Последнее слово, употребленное в заглавии книги, — слово «литература». Оно едва ли может подать повод к недоразумениям.
Конечно, речь идет о художественной литературе, которая одна только и может иметь «поэтику». Только не надо забывать, что в средние века границы художественной литературы не всегда пролегали так, как они пролегают теперь. Не только философские трактаты Псевдо-Дионисия, но и «Христианская топография», этот научный (или наукообразный) труд так называемого Косьмы Индикоплевста об устройстве вселенной и земли, находятся внутри этих границ; об исторических сочинениях или о назидательных житиях святых и говорить не приходится. Дело может быть решено не столько отбором материала, сколько четкостью подхода. Литературоведа не может занимать специально ни место «Ареопагитик» в истории философии, ни место «Христианской топографии» в истории знаний о мире; что его занимает, так это место того и другого в истории литературы.
Вопрос о поэтике ранневизантийской литературы — двуединый вопрос.
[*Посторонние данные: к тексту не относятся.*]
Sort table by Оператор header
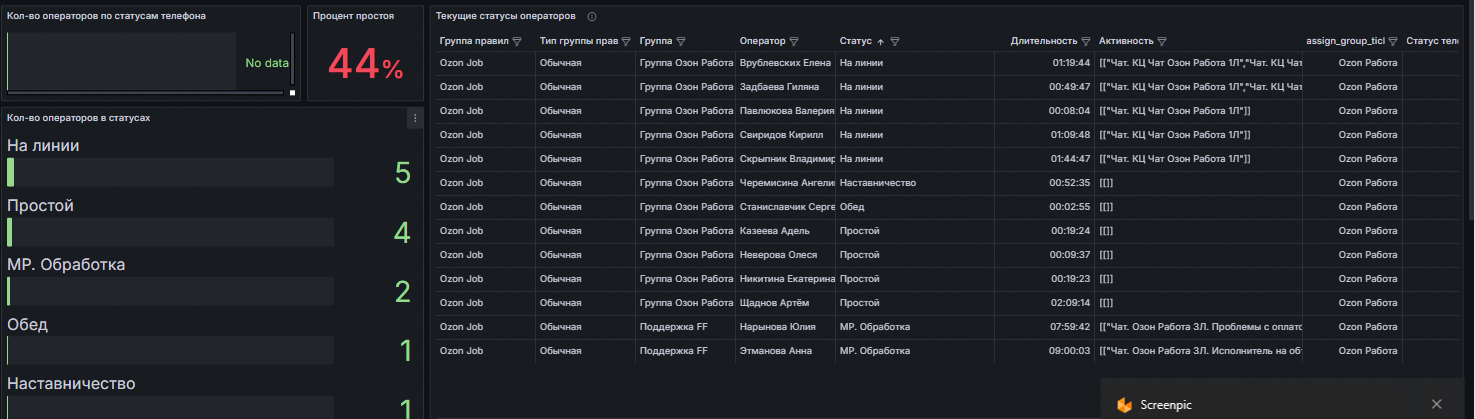 click(762, 42)
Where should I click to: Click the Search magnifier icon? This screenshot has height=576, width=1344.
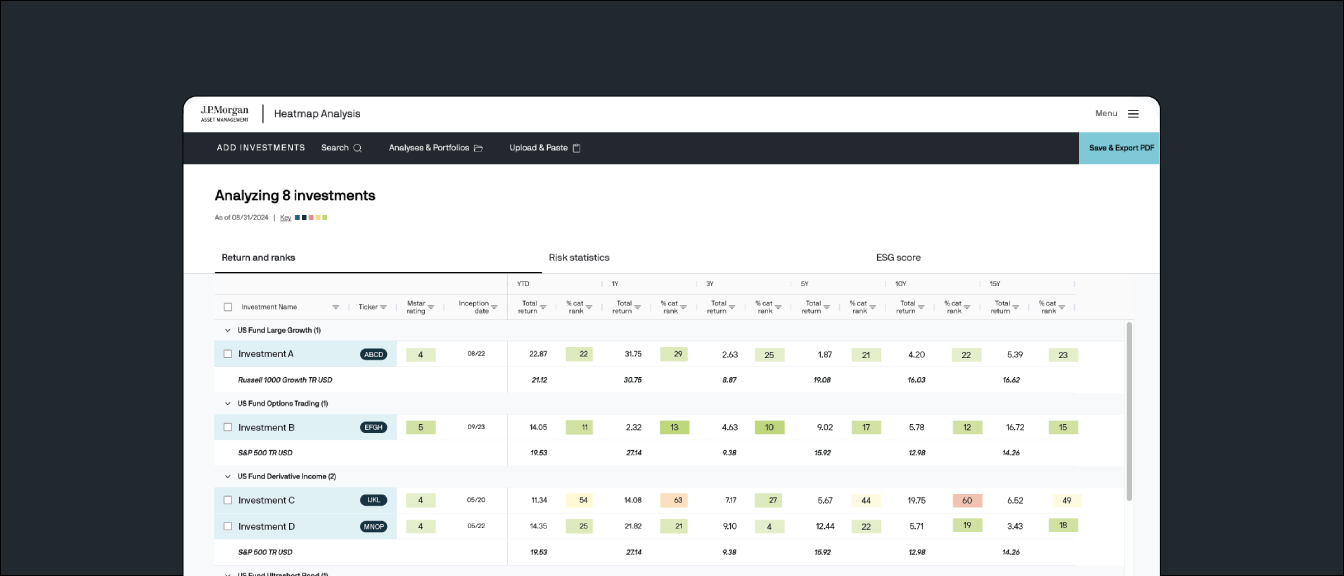pyautogui.click(x=358, y=148)
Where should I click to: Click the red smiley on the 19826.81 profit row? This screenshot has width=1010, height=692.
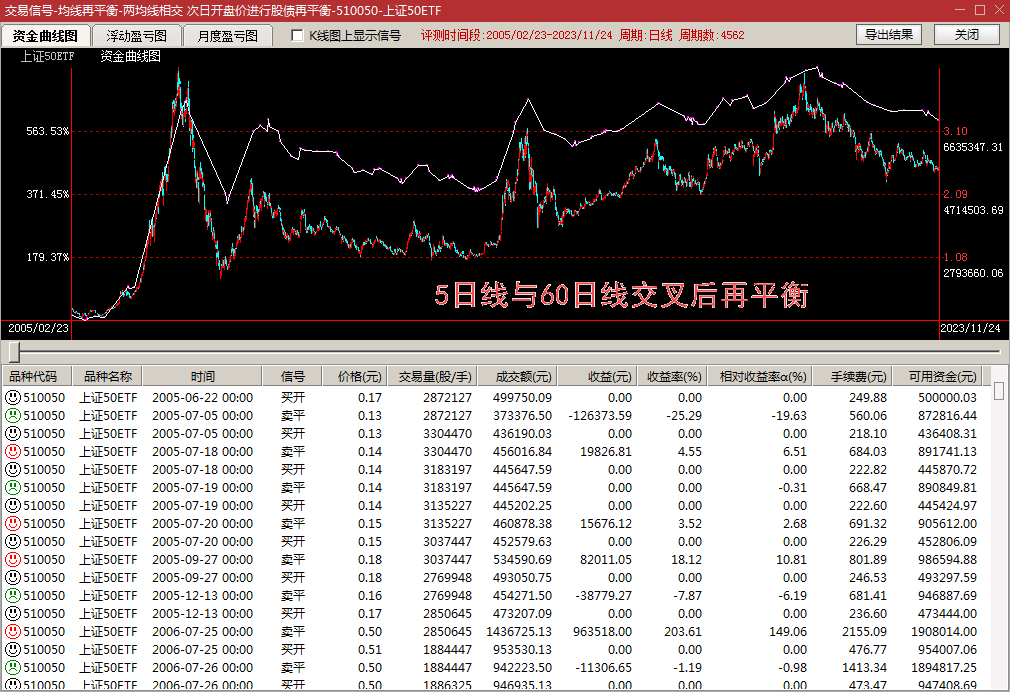13,451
Один аспект проблемы — история и человек; второй ее аспект — человек и слово. Литературное слово должно быть соотнесено с историей, с социальными и политическими реалиями истории, но соотнесено не иначе, как через человека. Нет человека вне истории, но история реальна только в человеке. Когда мы пытаемся прочертить линию, ведущую от социальных структур к жанровым структурам, линия эта не должна миновать человека, его самоощущения внутри истории, его догадки о самом главном — о его «месте во вселенной». Нельзя сказать, чтобы ранневизантийская литература была особенно «человечной» в обычном смысле слова; но даже наименее человечное в ней остается человеческим и должно быть увидено в связи с целостной системой представлений и потребностей, умственных и эмоциональных навыков человека, поставленного в конкретные и неповторимые исторические условия. Нельзя сказать, чтобы ранневизантийская литература была литературой «самовыражения»: как и вся средневековая, а впрочем, и античная литература, она живет чувством канона, строгой внеличной «правильности» («все да будет благообразно и по чину…»). Жанру как бы позволяется иметь свою собственную волю, более властную, чем авторская. Но самое условное, самое церемониальное и непрозрачное литературное слово идет от человека и обращено к людям. Условность литературного слова возможна постольку, поскольку люди «условились» между собой о ней. Церемо-ниальность литературного слова— форма его социальности. Наконец, все формы непрозрачности и несвободы литературного слова суть знаки несвободы самого человека и закрытости его внутренней жизни, которая тоже имеет свои причины. Человеческое содержание может найти в литературном слове не только прямой, но и косвенный, парадоксальный выход. Для ранневизантийской литературы второй случай как раз особенно характерен, и тому есть, очевидно, две причины: с одной стороны, сами отношения между людьми потеряли ту прозрачность, которую имели в условиях античной классики, сама жизнь была поражена убылью естественности; с другой стороны, исторический опыт людей обогатился, и неожиданно были открыты такие глубины внутри человека, о которых античная классика и не подозревала. Последствия каждой из этих предпосылок должны быть прослежены до самых конкретных частностей жанровой формы и сцепления слов3.